Published in Reviews

MSI X48 is a good step forward

by on30 April 2008

Index



Benchmarks:

Please note that different bios revisions may give different results. All benches are done with AUTO settings without altering any BIOS option besides CPU VCore, NB VCore and FSB Termination Voltage.


x264:

x264 is a h.264/AVC codec which supports four threads, and it's available for free. We took a PAL episode of "Babylon 5" with a length of 41 minutes, 57 seconds and 8 frames. We tried to "emulate" the most common usage when you encode your movies:


1st: We have a perfect master, so we only de-interlace the content and resize it without any other manipulations; we marked this as "fast."

2nd: You get bad mastering on many DVDs, especially "old" stuff or when the studios are in a hurry for the release. In this case you want to improve the picture quality, which is done by filtering the content. You can choose from lots of filters for any purposes you can think of, but we only used the most common "undot," "FluxSmooth" and "MSharpen." Of course, we also de-interlaced, filters were done before any resizing took place (which is slower). We marked this as "slow."

Image
*Note: The DFI P35 mainboard doesn't support half multipliers, so it was using 417x8.


LameMT:

The same episode we encoded, we used for our MP3-testing. We don't recommend using MP3 for encoding, because AC3 can do the job better, but nearly 42 minutes gives us approximately the length of any given album.

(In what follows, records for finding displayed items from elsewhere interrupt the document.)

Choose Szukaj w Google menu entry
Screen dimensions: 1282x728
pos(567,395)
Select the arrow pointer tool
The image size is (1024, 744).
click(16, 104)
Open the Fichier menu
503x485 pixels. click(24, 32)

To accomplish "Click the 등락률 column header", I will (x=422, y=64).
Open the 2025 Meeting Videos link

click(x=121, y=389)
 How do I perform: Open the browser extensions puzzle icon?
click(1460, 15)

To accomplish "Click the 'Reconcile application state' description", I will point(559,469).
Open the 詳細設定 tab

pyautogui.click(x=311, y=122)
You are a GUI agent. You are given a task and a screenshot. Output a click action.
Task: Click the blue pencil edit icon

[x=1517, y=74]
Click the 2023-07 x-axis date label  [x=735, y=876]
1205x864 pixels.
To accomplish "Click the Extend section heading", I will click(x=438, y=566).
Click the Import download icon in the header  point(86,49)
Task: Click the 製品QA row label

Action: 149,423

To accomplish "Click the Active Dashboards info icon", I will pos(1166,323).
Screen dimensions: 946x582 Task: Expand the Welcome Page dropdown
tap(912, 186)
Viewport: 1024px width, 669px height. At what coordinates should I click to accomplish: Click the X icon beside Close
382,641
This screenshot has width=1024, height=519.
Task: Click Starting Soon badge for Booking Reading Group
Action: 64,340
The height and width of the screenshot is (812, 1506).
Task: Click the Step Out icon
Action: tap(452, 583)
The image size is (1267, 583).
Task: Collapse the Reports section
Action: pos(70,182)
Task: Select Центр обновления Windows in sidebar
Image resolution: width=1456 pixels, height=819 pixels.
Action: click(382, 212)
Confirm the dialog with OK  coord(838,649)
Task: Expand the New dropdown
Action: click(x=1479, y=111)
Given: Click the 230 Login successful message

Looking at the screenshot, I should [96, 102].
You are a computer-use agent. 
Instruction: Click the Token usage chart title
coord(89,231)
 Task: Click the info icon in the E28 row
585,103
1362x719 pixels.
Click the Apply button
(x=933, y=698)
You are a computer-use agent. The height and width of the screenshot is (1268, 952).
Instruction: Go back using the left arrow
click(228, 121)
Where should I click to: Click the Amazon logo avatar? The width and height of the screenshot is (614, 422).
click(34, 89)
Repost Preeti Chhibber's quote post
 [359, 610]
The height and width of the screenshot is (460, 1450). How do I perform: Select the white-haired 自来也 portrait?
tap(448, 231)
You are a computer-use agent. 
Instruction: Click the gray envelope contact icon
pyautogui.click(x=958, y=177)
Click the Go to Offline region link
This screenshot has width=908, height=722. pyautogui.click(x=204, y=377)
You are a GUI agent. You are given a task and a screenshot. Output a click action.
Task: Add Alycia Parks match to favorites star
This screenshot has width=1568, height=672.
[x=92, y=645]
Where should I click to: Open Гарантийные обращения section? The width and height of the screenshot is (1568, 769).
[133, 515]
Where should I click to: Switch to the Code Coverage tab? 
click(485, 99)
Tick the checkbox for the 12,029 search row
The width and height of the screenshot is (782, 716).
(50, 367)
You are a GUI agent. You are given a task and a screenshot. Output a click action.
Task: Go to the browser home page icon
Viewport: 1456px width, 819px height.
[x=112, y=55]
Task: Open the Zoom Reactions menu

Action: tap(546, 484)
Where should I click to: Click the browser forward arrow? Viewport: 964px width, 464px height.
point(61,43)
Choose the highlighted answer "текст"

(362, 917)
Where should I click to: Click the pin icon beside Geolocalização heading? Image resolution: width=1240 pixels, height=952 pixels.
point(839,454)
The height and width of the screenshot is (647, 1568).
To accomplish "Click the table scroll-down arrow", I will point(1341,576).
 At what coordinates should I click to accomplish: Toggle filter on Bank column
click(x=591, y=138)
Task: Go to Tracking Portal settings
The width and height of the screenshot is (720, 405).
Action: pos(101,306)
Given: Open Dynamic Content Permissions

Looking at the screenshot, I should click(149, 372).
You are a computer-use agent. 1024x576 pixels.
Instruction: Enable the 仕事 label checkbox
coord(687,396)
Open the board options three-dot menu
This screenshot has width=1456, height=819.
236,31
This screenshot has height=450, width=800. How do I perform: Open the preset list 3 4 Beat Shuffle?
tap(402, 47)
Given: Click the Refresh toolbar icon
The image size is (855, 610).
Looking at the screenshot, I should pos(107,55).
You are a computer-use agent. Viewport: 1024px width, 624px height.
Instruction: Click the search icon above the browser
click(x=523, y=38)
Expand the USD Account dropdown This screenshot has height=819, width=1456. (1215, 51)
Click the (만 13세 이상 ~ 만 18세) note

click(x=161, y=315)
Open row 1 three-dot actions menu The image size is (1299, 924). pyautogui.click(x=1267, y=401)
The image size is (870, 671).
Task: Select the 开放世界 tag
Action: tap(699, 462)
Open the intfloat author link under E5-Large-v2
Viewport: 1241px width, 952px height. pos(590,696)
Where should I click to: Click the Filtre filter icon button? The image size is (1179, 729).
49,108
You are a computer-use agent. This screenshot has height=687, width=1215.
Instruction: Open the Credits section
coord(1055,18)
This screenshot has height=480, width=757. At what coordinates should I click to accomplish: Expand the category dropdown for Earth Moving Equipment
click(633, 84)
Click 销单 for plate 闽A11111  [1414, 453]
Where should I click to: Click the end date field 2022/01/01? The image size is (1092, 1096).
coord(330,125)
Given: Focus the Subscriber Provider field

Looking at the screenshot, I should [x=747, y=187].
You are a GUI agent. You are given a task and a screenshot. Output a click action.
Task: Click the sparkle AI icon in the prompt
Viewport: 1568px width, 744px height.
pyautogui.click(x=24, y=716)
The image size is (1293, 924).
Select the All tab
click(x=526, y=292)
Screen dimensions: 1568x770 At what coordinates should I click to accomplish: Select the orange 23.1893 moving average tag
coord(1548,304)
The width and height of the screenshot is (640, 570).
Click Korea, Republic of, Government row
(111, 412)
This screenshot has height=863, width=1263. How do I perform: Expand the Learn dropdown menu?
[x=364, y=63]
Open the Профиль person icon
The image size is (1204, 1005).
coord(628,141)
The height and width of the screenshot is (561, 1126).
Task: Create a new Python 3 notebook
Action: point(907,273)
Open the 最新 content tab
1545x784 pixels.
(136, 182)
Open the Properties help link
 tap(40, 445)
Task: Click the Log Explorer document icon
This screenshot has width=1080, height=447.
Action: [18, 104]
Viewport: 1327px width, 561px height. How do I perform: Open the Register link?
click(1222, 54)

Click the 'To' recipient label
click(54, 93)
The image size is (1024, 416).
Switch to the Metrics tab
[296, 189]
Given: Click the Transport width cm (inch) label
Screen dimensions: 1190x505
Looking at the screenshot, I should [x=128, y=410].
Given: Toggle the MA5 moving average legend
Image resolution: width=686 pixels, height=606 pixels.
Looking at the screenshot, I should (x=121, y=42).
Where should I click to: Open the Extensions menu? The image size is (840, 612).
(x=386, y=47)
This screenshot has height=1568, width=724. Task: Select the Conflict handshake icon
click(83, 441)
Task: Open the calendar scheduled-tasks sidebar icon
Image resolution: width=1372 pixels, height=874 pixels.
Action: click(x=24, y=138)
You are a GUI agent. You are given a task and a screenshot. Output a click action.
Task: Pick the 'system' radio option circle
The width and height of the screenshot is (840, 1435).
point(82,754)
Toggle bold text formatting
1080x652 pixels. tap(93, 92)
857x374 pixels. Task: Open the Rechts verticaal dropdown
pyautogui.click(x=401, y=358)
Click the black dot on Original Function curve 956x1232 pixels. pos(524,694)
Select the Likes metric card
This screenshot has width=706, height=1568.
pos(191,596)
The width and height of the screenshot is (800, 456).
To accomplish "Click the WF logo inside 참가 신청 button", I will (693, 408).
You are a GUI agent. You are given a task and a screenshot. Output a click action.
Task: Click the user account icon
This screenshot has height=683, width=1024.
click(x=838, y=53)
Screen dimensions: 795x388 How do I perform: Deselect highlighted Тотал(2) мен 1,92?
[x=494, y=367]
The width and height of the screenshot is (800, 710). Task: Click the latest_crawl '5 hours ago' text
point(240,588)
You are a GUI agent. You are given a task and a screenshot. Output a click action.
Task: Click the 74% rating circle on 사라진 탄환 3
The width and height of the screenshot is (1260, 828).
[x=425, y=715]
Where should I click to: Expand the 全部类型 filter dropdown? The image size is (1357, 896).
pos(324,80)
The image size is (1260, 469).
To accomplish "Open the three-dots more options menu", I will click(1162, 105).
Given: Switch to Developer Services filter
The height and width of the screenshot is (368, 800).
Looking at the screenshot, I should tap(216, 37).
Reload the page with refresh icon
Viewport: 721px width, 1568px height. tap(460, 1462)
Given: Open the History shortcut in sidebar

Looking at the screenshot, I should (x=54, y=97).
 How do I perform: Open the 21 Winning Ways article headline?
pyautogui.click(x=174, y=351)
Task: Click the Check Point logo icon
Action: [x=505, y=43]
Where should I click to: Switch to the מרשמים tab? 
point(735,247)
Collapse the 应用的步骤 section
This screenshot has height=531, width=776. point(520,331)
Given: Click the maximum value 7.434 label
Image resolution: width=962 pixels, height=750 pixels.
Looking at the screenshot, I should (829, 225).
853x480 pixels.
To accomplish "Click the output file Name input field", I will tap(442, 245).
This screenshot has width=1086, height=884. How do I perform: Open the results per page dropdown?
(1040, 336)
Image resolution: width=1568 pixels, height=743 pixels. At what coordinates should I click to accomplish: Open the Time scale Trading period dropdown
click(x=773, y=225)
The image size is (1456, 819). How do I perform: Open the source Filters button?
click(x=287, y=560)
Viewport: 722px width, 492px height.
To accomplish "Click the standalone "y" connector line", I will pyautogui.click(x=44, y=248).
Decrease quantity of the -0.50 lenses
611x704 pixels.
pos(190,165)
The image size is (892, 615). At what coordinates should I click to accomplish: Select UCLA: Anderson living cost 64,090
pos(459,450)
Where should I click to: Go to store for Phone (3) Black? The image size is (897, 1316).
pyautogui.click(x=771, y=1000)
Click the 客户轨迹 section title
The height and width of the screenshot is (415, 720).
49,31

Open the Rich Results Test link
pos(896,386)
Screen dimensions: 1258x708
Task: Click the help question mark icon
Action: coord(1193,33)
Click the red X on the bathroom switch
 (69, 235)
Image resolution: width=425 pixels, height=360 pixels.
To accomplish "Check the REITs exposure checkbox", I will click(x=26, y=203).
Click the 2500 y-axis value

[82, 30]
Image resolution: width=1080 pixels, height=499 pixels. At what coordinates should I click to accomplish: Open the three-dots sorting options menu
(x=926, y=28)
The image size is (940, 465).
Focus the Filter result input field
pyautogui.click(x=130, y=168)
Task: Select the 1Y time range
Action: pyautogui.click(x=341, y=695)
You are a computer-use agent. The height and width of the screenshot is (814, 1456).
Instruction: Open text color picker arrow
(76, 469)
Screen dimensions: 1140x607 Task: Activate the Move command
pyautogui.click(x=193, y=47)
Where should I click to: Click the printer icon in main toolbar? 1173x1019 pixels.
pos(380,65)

A measurement in seconds, as many sites do, is useless, because the differences are too small. So we used the built-in play/CPU ratio, this means the CPU is encoding x-times faster then the track-length. Fast memory does not play an important role here. For your convenience we also show the single-threaded benchmarks figures, they can be re-produced with any version of L.A.M.E. Only LameMT can do multi-thread and take advantage of multi-core processors.

We used this setting: lamemt --vbr-new -q 2 -V 2 -m j --strictly-enforce-ISO --resample 48

Image
*Note: The DFI P35 mainboard doesn't support half multipliers, so it was using 417x8.